Map, Authors in Study by Country, Jack Elliott
Jack Elliott, "Authors in Study by Country," courtesy of author.

The category romances of Harlequin Mills and Boon are an international phenomenon—sold everywhere from cell phones in Japan to railway stations in Europe and written by authors from around the world. The most popular of these categories is Harlequin Presents, which was originally started with only authors from England, but is now dominated by writers from the United Kingdom, Australia, and the United States. Because Harlequins are a mass-market product sold around the world, some argue that regional differences in the writing have been erased by Harlequin’s tight corporate control. 1

At superficial level, this is certainly not the case—writers from North America use North American spelling, and writers from elsewhere prefer British English. But are there other, more significant underlying regional differences? To see if I can find these differences, I’ve taken 185 Harlequin Presents published in the lead-up to April this year, and lumped them into three regions. The Antipodes encompasses writers from Australia, South Africa, and New Zealand. The European region takes all writers from the United Kingdom and mainland Europe together. The North America region includes both Canadian and U.S. authors.

Now, we could read all 185 novels and try to compare how authors from the different regions use language. This might be a little time-consuming, and it would certainly be out of date by the time we finished! Luckily, one can train a computer to spot differences in word-use. The program I’ve used, Breiman and Cutler’s Random Forests, gives me everything I need to know—an estimate of the accuracy, an explanation of the results, and—most importantly of all—a picture of what it’s found.

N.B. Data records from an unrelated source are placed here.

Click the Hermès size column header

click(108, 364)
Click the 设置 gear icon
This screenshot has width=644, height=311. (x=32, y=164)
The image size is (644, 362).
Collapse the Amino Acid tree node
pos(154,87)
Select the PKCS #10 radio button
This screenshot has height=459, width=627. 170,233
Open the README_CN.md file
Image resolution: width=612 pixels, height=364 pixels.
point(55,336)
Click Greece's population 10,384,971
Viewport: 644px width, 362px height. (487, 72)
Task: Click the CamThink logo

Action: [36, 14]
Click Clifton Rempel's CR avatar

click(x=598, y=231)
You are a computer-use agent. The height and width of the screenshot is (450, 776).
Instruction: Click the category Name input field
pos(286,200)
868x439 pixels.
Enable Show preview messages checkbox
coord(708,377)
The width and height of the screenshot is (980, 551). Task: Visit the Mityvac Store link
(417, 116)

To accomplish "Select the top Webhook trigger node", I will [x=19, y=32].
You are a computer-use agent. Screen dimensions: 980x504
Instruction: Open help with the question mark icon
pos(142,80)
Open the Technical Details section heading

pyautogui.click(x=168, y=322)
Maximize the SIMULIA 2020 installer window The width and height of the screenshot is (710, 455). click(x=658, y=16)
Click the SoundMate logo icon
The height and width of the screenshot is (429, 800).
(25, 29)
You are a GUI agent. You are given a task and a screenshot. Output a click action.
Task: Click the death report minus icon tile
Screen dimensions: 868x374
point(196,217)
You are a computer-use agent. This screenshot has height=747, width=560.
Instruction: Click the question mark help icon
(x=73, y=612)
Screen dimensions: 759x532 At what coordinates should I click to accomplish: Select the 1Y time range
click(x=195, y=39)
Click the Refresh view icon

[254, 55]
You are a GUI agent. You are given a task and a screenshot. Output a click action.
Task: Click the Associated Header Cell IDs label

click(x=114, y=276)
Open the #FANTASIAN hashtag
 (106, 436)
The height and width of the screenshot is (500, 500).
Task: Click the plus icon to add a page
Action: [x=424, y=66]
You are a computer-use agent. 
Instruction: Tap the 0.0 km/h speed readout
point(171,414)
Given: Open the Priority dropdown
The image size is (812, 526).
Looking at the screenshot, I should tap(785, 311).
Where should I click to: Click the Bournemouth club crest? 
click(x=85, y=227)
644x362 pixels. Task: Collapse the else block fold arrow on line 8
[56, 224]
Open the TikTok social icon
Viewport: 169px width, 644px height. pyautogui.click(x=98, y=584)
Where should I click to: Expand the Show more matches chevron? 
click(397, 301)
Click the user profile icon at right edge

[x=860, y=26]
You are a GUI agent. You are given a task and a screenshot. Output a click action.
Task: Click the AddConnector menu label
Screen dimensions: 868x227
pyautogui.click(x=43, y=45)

Graph, Location of Origin, Jack Elliott

It turns out that a machine can easily tell the difference between the three regions, with texts from the Antipodes and Europe closer together and a couple of novels attempting to “break away” from Europe and join with the group of North America. These are the novels of Karen van der Zee. Born in Holland but married to an American, she has spent “a while” in the United States, and her language use reflects this. (Poor machine—I’d promised it strict categories with clear delineation: something real life cannot provide!)

Graph, Dependency Plot for Antipodes, Jack Elliott

The Random Forests also provide a way to explain how the writing differs by region. The next graph shows the most important differences between the regions from the point of view of the Antipodes. Notice how the red dotted line (the word “Sydney,” a city in Australia) and the orange dotted line (the word `”Australia”) move upwards? This means that writers using those two words are much more likely to be from the Antipodes. These isn’t just writing by Australians, it is also about Australians.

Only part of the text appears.